## TASK REQUIREMENTS:
Of all the lines below, return only those starting with the line holding "Économie (674, 17)" and going on through the line holding "Politique de confidentialité (512, 2486)", exactly as written.

## DATA TO EXAMINE:

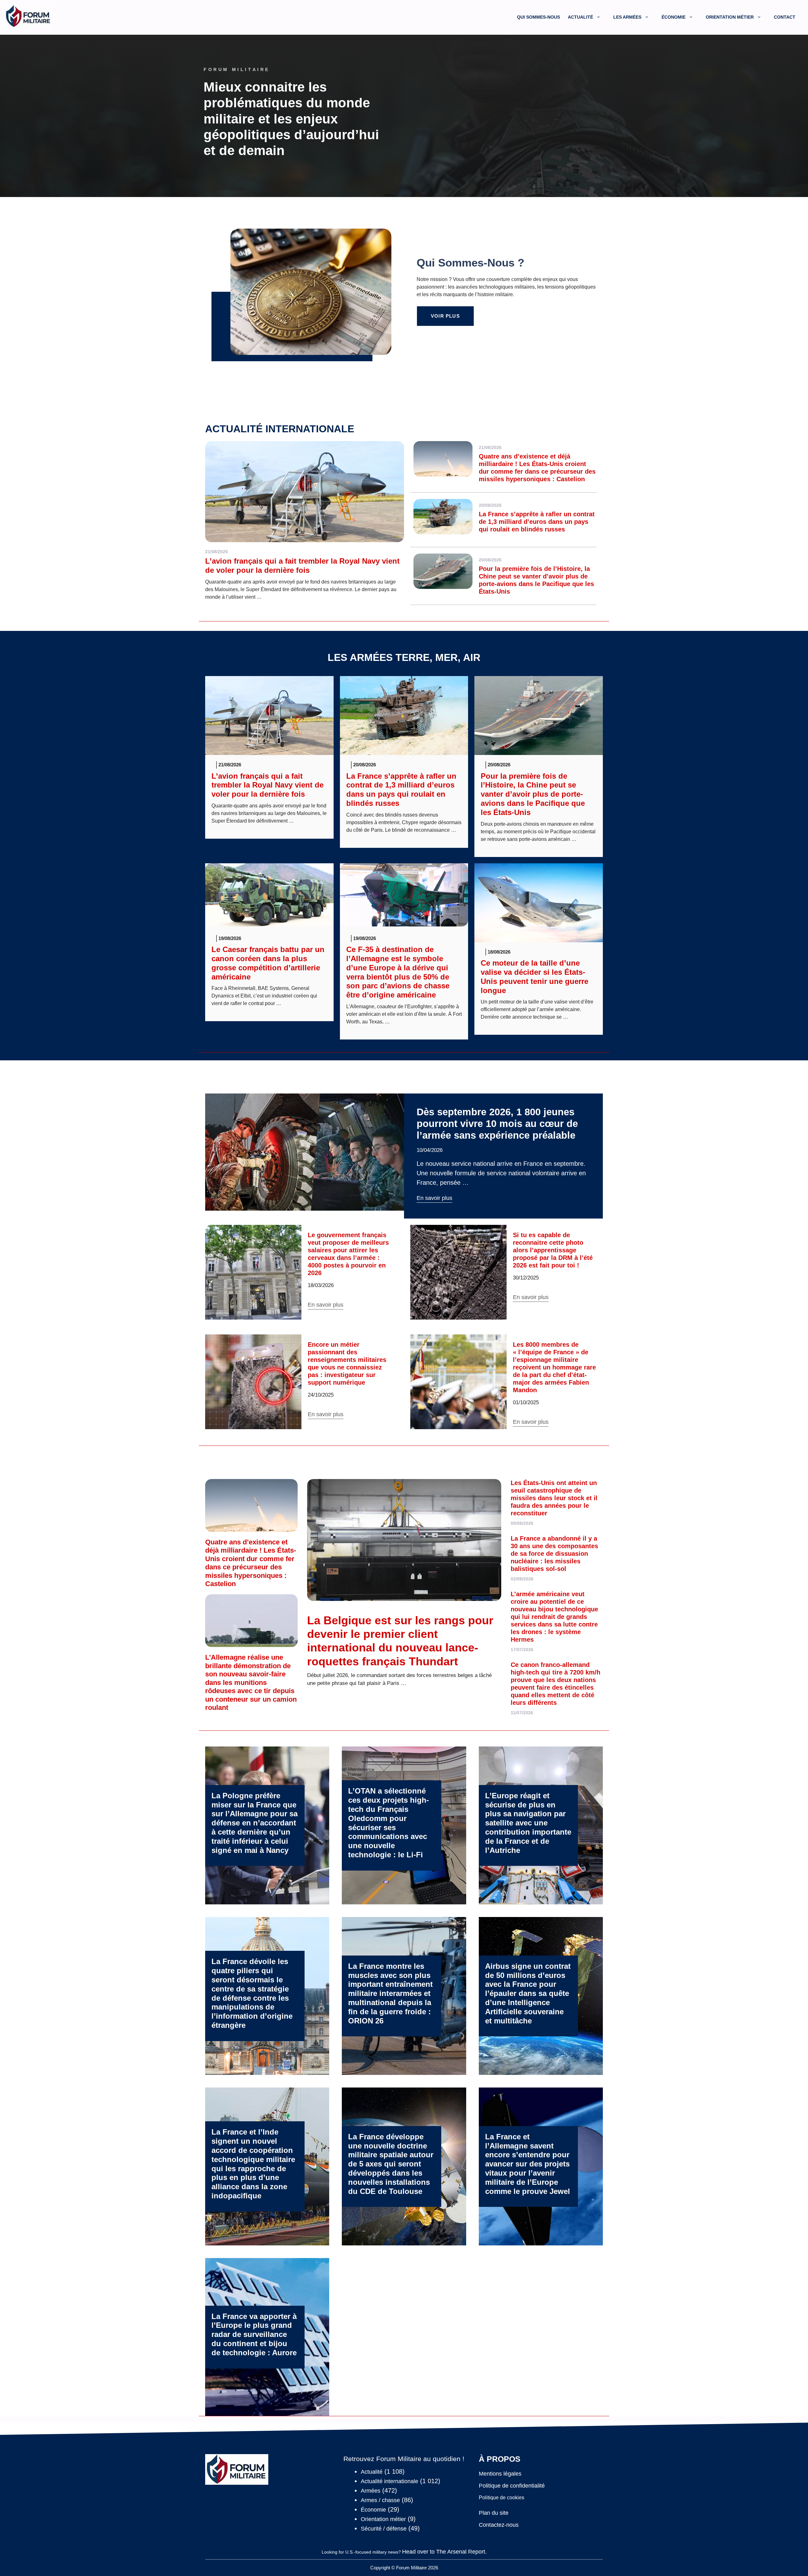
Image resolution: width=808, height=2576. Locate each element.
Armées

--

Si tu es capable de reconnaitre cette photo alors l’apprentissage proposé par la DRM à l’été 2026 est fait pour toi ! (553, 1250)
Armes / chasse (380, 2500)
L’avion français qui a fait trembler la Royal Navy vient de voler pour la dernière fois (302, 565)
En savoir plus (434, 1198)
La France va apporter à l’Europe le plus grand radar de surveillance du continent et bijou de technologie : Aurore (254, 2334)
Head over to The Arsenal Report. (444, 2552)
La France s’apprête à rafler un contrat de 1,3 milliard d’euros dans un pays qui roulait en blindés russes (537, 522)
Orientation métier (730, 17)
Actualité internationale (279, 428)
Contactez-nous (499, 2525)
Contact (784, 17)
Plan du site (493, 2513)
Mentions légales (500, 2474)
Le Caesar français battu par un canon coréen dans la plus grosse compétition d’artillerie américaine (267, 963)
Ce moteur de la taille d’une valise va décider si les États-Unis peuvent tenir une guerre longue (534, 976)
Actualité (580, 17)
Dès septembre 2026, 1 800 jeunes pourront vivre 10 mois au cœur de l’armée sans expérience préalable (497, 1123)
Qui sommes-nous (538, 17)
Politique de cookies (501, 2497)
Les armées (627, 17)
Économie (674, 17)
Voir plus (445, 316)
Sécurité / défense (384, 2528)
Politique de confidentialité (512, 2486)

## EXERCISE RESPONSE:
Économie (674, 17)
Voir plus (445, 316)
Sécurité / défense (384, 2528)
Politique de confidentialité (512, 2486)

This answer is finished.